— begin DATA SHOWN —
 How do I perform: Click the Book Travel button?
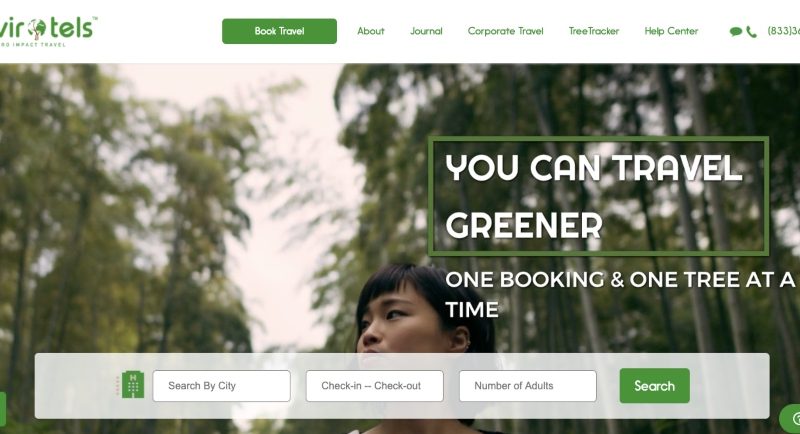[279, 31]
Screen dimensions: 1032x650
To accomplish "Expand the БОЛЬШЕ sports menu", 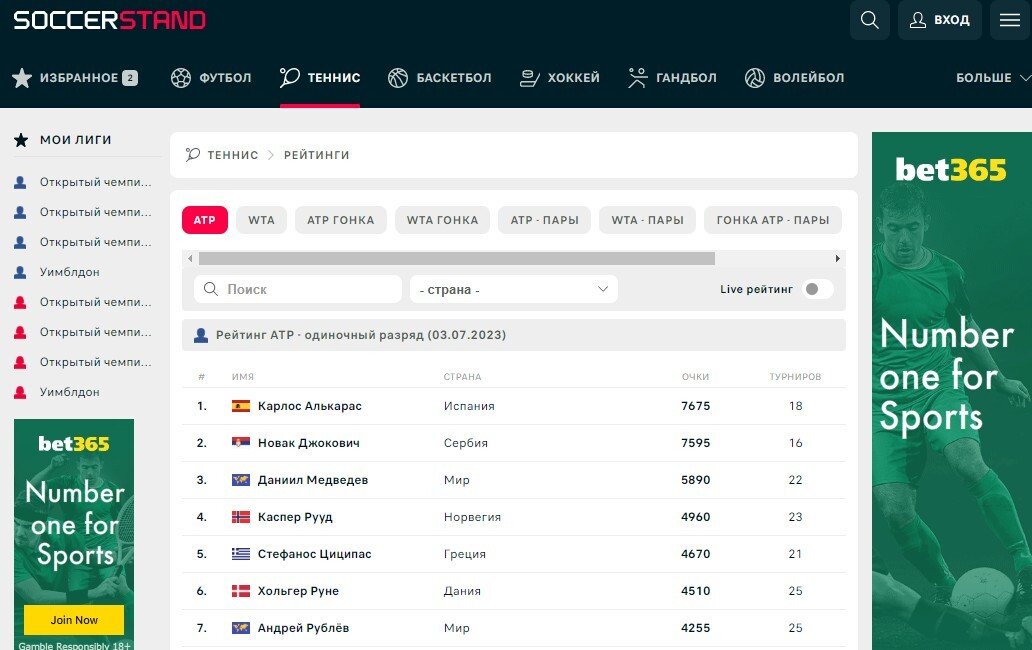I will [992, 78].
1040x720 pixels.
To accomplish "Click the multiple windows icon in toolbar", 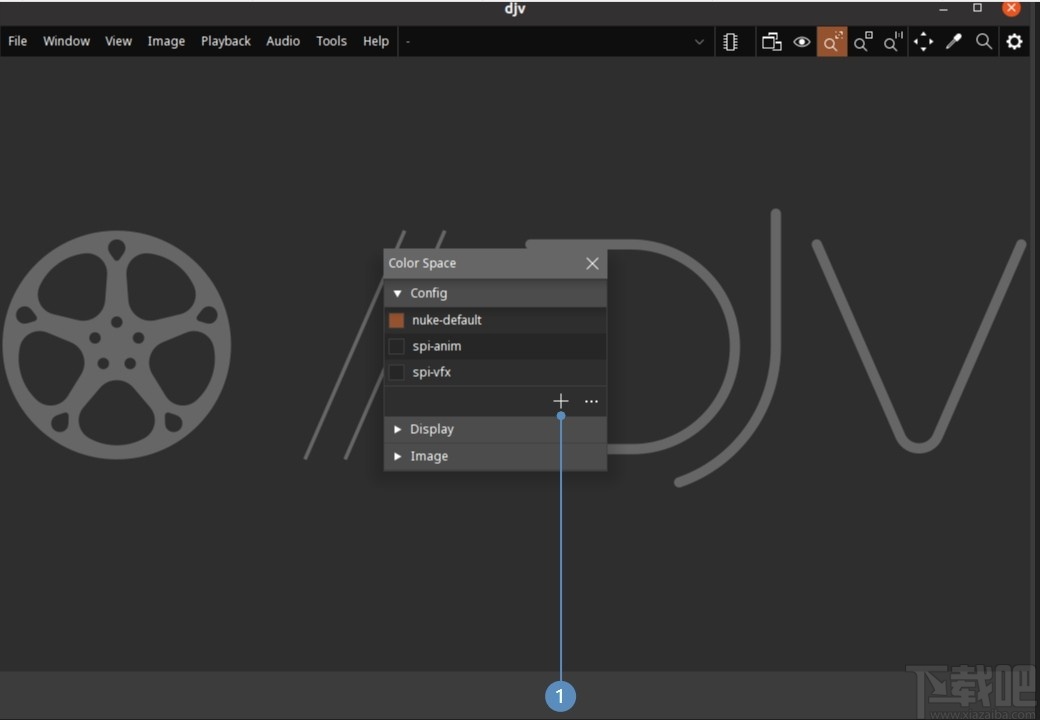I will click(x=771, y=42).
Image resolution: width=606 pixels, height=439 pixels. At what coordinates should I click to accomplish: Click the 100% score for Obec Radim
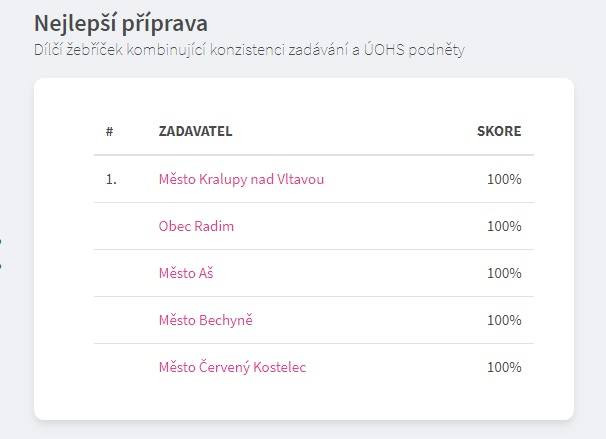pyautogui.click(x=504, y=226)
— end DATA SHOWN —
— begin DATA SHOWN —
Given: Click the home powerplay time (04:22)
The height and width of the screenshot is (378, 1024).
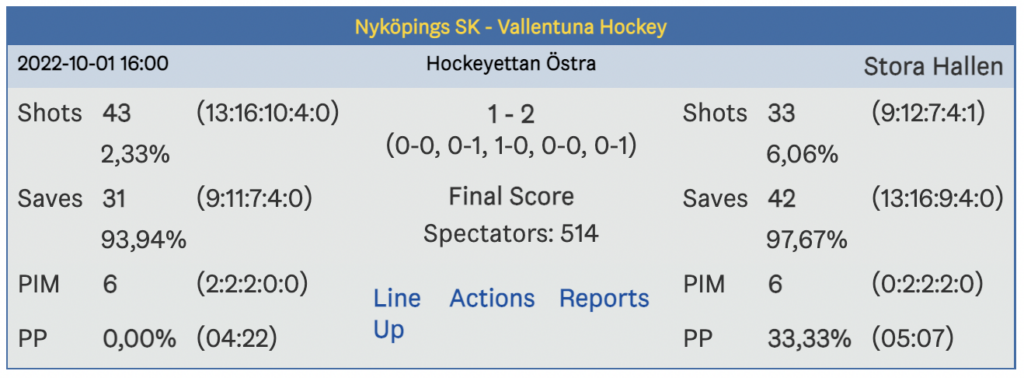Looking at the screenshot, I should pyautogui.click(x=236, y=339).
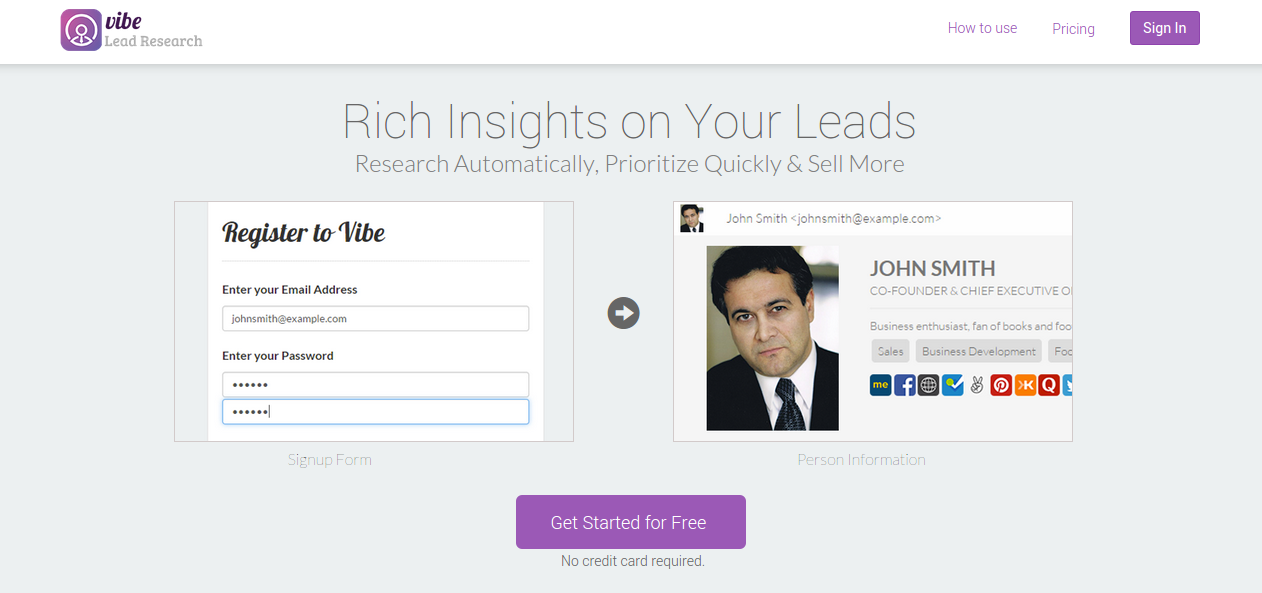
— end DATA SHOWN —
— begin DATA SHOWN —
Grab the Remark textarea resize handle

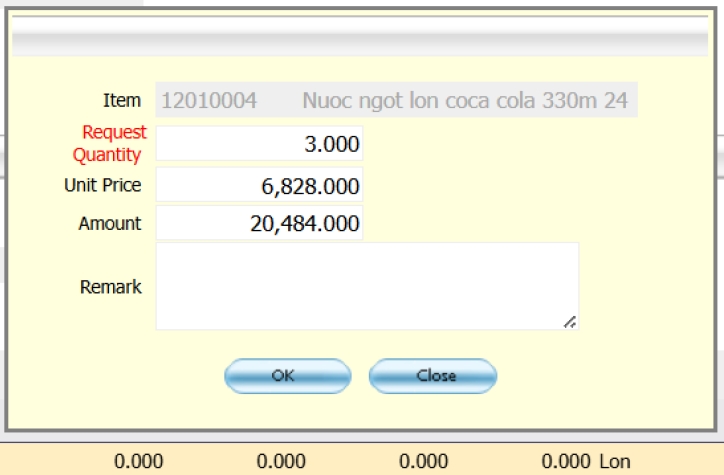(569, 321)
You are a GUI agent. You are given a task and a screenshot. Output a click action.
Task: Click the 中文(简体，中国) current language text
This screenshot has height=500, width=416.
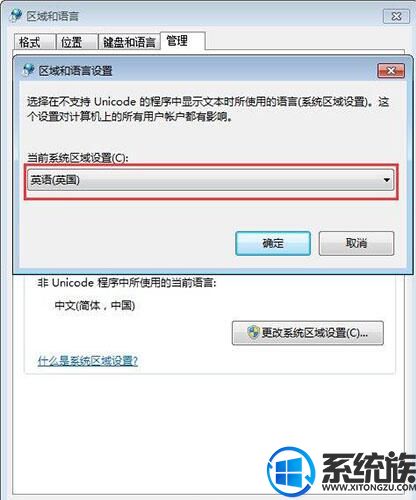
— end DATA SHOWN —
[REQUIRED TASK]: Edit the part of the listing that begins with the line containing "Image resolution: width=606" and ends with the line containing "pyautogui.click(x=504, y=226)", replacing "score" with "rating" and leaving everything else unchanged. Give only those lines, and leave the pictures out of your answer.

[SOLUTION TO THE EXERCISE]:
Image resolution: width=606 pixels, height=439 pixels. At what coordinates should I click to accomplish: Click the 100% rating for Obec Radim
pyautogui.click(x=504, y=226)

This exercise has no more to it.